• _TEXT PASSAGE_
——————————

# To wrap or not to wrap



## Caspr21

How many of you guys are wrapping your arrows now? If you are what are the pros and cons of doing it?

I am thinking about doing it for the look of it, but the stuff I have been reading makes me a little worried about fletchings coming off to easy. 
I am also wondering if it affects arrow flight?


----------



## TSpecks

Wes, I thought you were talking about something else... Sorry i dont have an answer for you.:thumbup::thumbup: If it was me I wouldnt wrap


----------



## coachmo32

Its all personal opinion. I dont like them because it adds weight to the arrows.


----------



## PanhandleBob

These are my latest, for my new Z7Xtreme-tactical

Been shooting dipped or wrapped arrows for many years. I have always used fastset gel for my fletchings and have been using blazers the last 3 or 4 years. I have never had a problem with them coming off too easy. The look great! Depending on color, a better look at blood to determine how good a hit...they can be a pain at times to remove when you need to re-fletch.....

Never had a problem with flight....I guess if you're border line on spine it could though, but as long as your bow is tuned you should be good.

Got my wraps from http://www.arrowrap.com/ 

They have a custom tool and you can create your own.


----------



## Emerald Ghost

*Arrow wraps*

I have a Bitzenberger Jig, and fletch all of my arrows. A friend of mine who is starting his own wrap business, gave me a dozen wraps awhile back to try.
I did a color coordination of the arrows, labels, and fletching and they came out okay. 
I take Archery hunting seriously, and I take no chances with "goodies". Therefore, these are just for fun, and there won't be any Slick Tricks going on these.
fyi / They do add a small amount of weight, and I believe the wrap will be damaged in the event that you have to re fletch. my .02


----------



## ScullsMcNasty

No wrap  lol I just wanted to reply with a picture to show you what I'm doin this afternoon and make you a little jealous! Having the forum on my phone is fun haha


----------



## BOGIA

Hey,i think ive been in that tree before!!!


----------



## Barry Cole

ScullsMcNasty said:


> No wrap  lol I just wanted to reply with a picture to show you what I'm doin this afternoon and make you a little jealous! Having the forum on my phone is fun haha


Any luck Scully? Wes I bet they'll have a pink wrap for ya!!!


----------



## bigbulls

I wrap all of my arrows, usually with white, but always a very bright color and also suggest it to my customers. 

There are several benefits to using an arrow wrap.

——————————

• _TASK SET_
1. List the drawbacks of wrapping arrows that the repliers in the arrow-wrap thread state.
2. Please extend the arrow-wrap thread from the point where it stops.

• _DATA BLOCK_
——————————

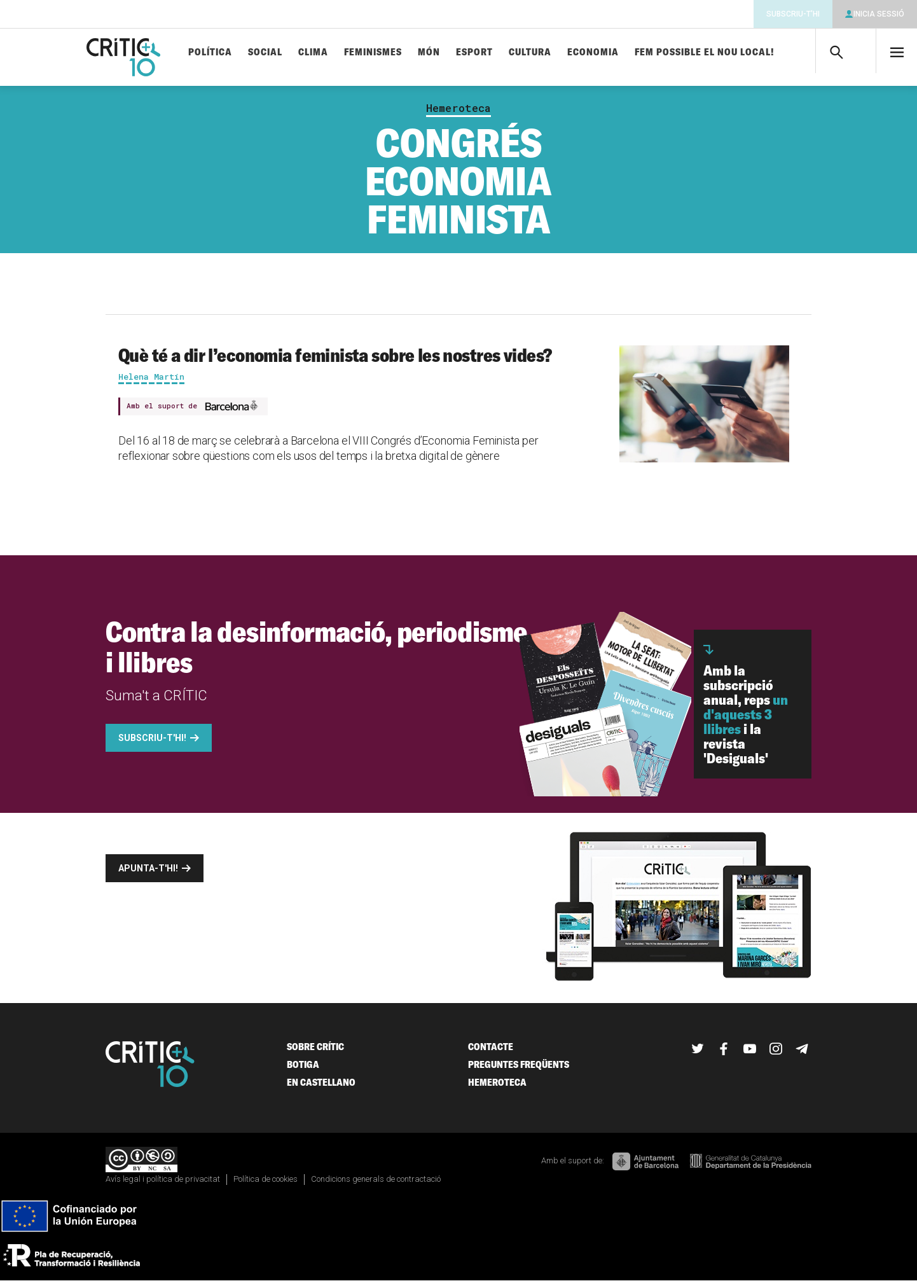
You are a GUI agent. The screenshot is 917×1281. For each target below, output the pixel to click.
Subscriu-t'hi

——————————

• _RESULTS BY TASK_
1.
- Wraps add weight to the arrows.
- Wraps can be a pain to remove when you need to re-fletch.
- The wrap will likely be damaged if you have to re-fletch.
- Wraps could affect flight if the arrow is borderline on spine.

2.
#1. When you have to refletch it keeps you from damaging the carbon arrow when you scrape off the old glue since the glue isn't bonding to the carbon fibers. I've seen many an arrow damaged from scraping wrong, especially with the woven carbon arrows like the PSE's and the Carbon Express arrows. It also keeps you from damaging the camo finish if you are shooting camo arrows.

#2. It makes the arrow more visible in the woods when you have to find it. If you are secure in your manhood hot pink really shows up well in the woods when you are looking for your arrow.

#3. If you use a white wrap or white fletchings it makes determining the type of blood (lung, muscle, liver, etc...) or slime (guts) that is on your arrow and helps determine how soon you need to track the deer or if you need to leave it for several hours or over night.

#4. If you are border line on having a weak spined arrow it will only help if you add a wrap. If you add weight to the rear of the arrow it effectively stiffens the spine of the arrow. If you add weight to the front of the arrow it effectively weakens the spine of the arrow.


Affecting flight. A typical arrow wrap only weighs 11 grains. This equals about 4 - 5 fps decrease in speed. You won't notice this one bit in your trajectory. In fact, if you shoot an IBO weighted arrow (350 grains) at 330 fps and have it sighted in at 25 yards it will only make a half inch of difference at 40 yards if you add a wrap to the arrow. I don't know any hunter that is good enough to blame a half an inch on the wrap.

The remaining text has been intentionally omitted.